There, in the deserts and mountains, we Americans have built huge cities, farms and ranches, and one of the world's leading tourism industries (think Vegas) predicated on the reliability of cheap, plentiful water. This was a mistake. Water in the very near future will be neither cheap nor plentiful, and much of the Southwest is destined for real trouble.
I have not read a clearer explanation of how much trouble the Southwest is in for, or a better accounting of the flawed thinking that got us into this mess, than James Lawrence Powell's excellent Dead Pool: Lake Powell, Global Warming, and the Future of Water in the West. Powell lays out, with devastating precision and a wealth of facts, the reality that the Southwest as we've known it over the last 50 years is already done for.
First, our assumptions about how wet the American West actually is have been based on a century that studies of tree rings show to have been anomalously wet: over the centuries, the region's usual state has been even drier than it is now.
Second, though climate change is expected to lead to more rainfall during wet years, in the West's four major river basins (the Columbia, Missouri, Rio Grande and Colorado), the number of hot years expected as climate change worsens will be several times the number of wet years.
Third, rising temperatures mean that the mountain snowpacks upon which all four rivers rely are going to continue shrinking. This is particularly a problem for the Colorado River basin, where evaporation into the desert air is so fast that "nearly 90 percent of the water in the streams must come from a virtual reservoir: the Rocky Mountain snowfields." But snow pack in the Rockies has already declined by 16 percent, and is expected to shrink far more, and far more quickly, in coming years.
Fourth, our other options for taking, storing and using water have run out. Aquifers are essentially fossil water, and are being depleted many, many times faster than they can refill. For our purposes, Western aquifers are non-renewable resources. New dams designed to catch winter and spring rain in wet years and store it for dry years are impractical in scale, financially and politically. There is, realistically, very little we can do to increase water supply, or even to keep it from disappearing rapidly.

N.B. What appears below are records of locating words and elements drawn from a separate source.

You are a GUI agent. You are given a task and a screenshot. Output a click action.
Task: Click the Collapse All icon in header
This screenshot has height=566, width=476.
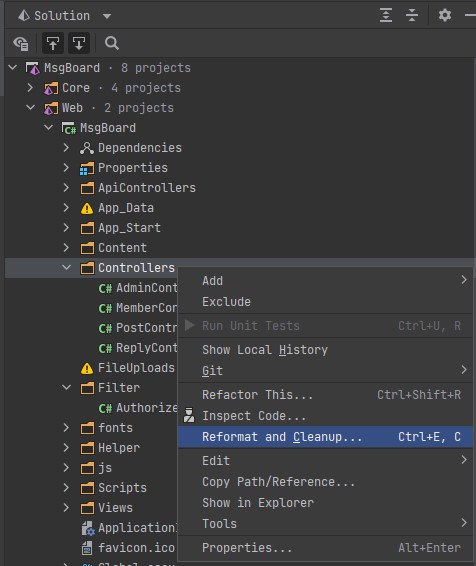tap(412, 16)
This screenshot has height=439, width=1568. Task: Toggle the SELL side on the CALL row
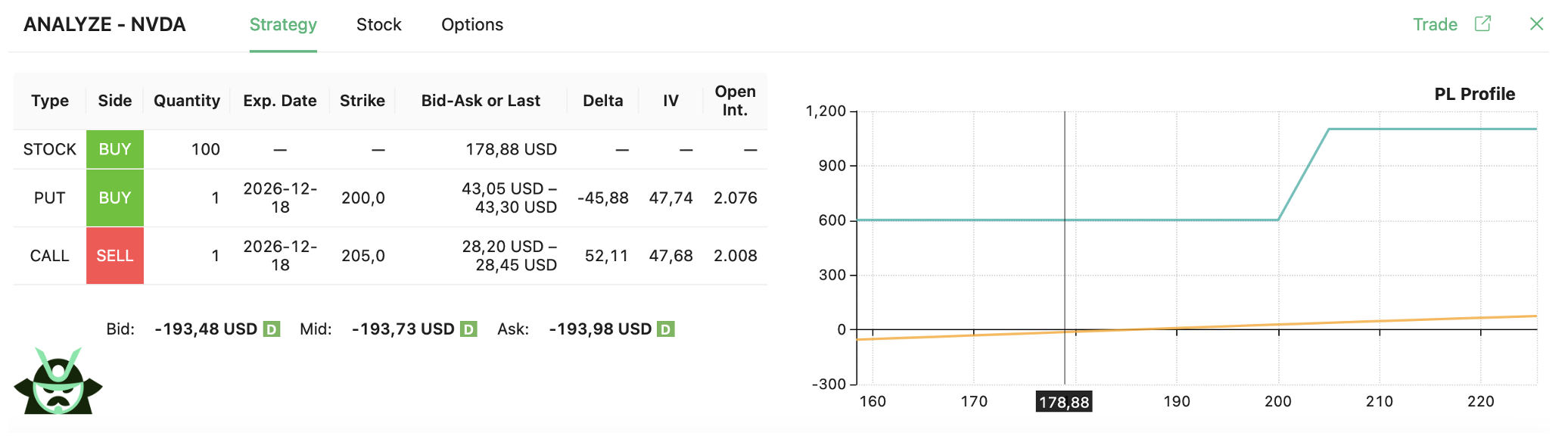coord(115,256)
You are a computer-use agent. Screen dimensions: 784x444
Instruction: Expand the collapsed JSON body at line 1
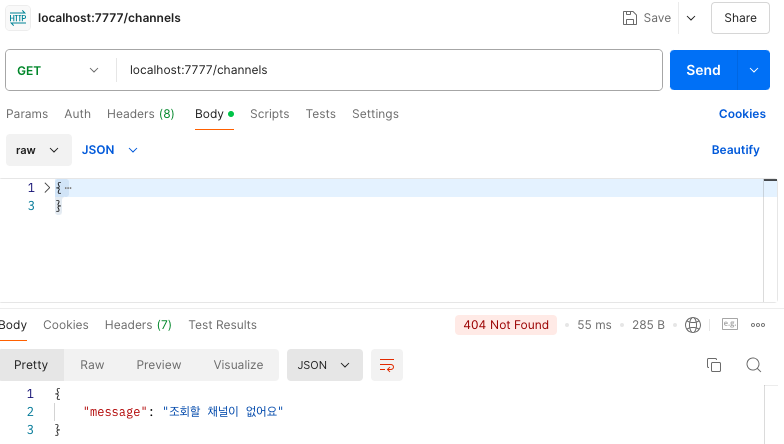click(x=47, y=188)
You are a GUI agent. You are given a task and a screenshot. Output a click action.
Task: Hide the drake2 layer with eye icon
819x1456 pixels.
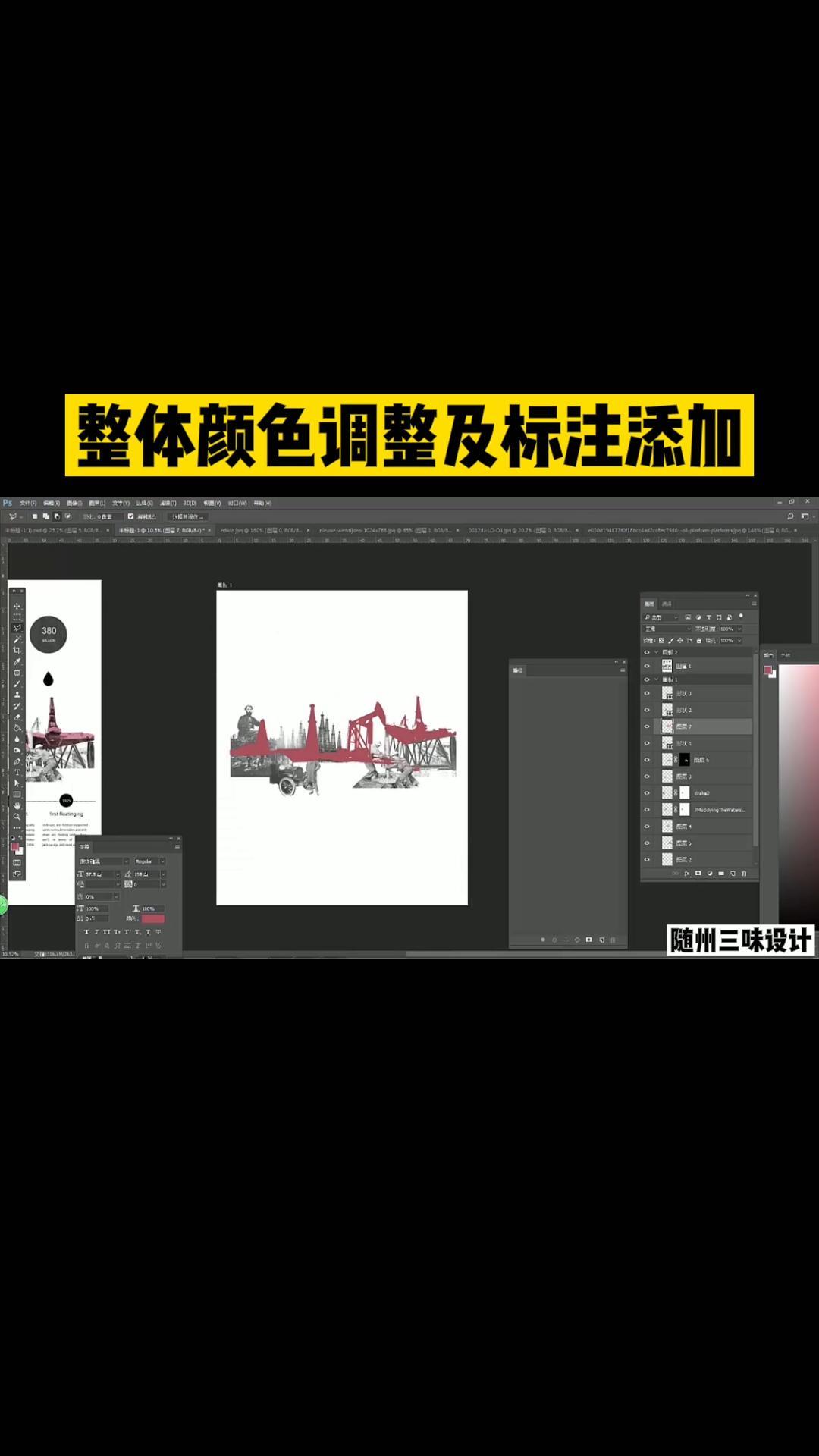click(647, 793)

How rapidly? Powell cites recent studies that with current water demand and even very minor climate change (which is not what we should expect now) there's a 50 percent chance that both Lake Powell and Lake Mead (the two largest reservoirs in the U.S.) will "reach dead pool" by 2021. That means so little water will be left in them that the water level falls below their dam's lowest outlets (and so no more water flows from them). As Powell notes, "A probability of 50 percent means that there is an equal chance that the reservoirs could fall to dead pool later -- or sooner ." [his emphasis] The take away is that, unless profound changes are made, the desert Southwest will run out of water in the next couple decades.